Partial List of the Pharmaceutical Manufacturers Price Markup for Popular Medicines Sold in the U.S. After the Costs of Paying for the Active Ingredients

Brand Name Medication	Consumer Price (for 100 Tabs/Caps)	Cost of Generic Active Ingredient (for 100 Tabs/Caps)	Percentage Markup
Celebrex 100 mg	$ 130.27	$.0.60	21,712%
Claritin 10 mg	$ 215.17	$0.71	30,306%
Keflex 250 mg	$ 157.39	$1.88	8,372%
Lipitor 20 mg.	$ 272.37	$5.80	4,696%
Norvasc 10 mg	$ 188.29	$0.14	134,493%
Paxil 20 mg	$ 220.27	$7.60	2,898%
Prevacid 30 mg	$ 344.77	$1.01	34,136%
Prilosec 20 mg	$ 360.97	$0.52	69,417%
Prozac 20 mg	$ 247.47	$0.11	224,973%
Tenormin 50 mg	$ 104.47	$0.13	80,362%
Vasotec 10 mg	$ 102.37	$0.20	51,185%
Xanax 1 mg	$ 136.79	$0.024	569,958%
Zestril 20 mg	$ 89.89	$3.20	2,809%
Zithromax 600 mg	$1,482.19	$18.78	7,892%
Zocor 40 mg	$ 350.27	$8.63	4,059%
Zoloft 50 mg	$ 206.87	$1.75	11,821%

Note.

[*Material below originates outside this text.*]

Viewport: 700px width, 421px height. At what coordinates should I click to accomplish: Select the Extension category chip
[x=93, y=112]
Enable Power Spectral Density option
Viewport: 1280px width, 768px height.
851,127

From "The FDA vs. The American Consumer," by William Faloon 2002, Life Extension Magazine, October, p. 1; retrieved November 11, 2004, from http://www.lef.org/magazine/ mag2002/oct2002_awsi_01.html

In the top nine U.S. drug companies, annual compensation, exclusive of unexercised stock options, averaged $21 million. The median income was over $11 million. The executive with the largest value of unexercised stock options in each of the nine companies had stock options worth, on average $48 million in 2001, with a median value of almost $42 million (Mahan, 2002).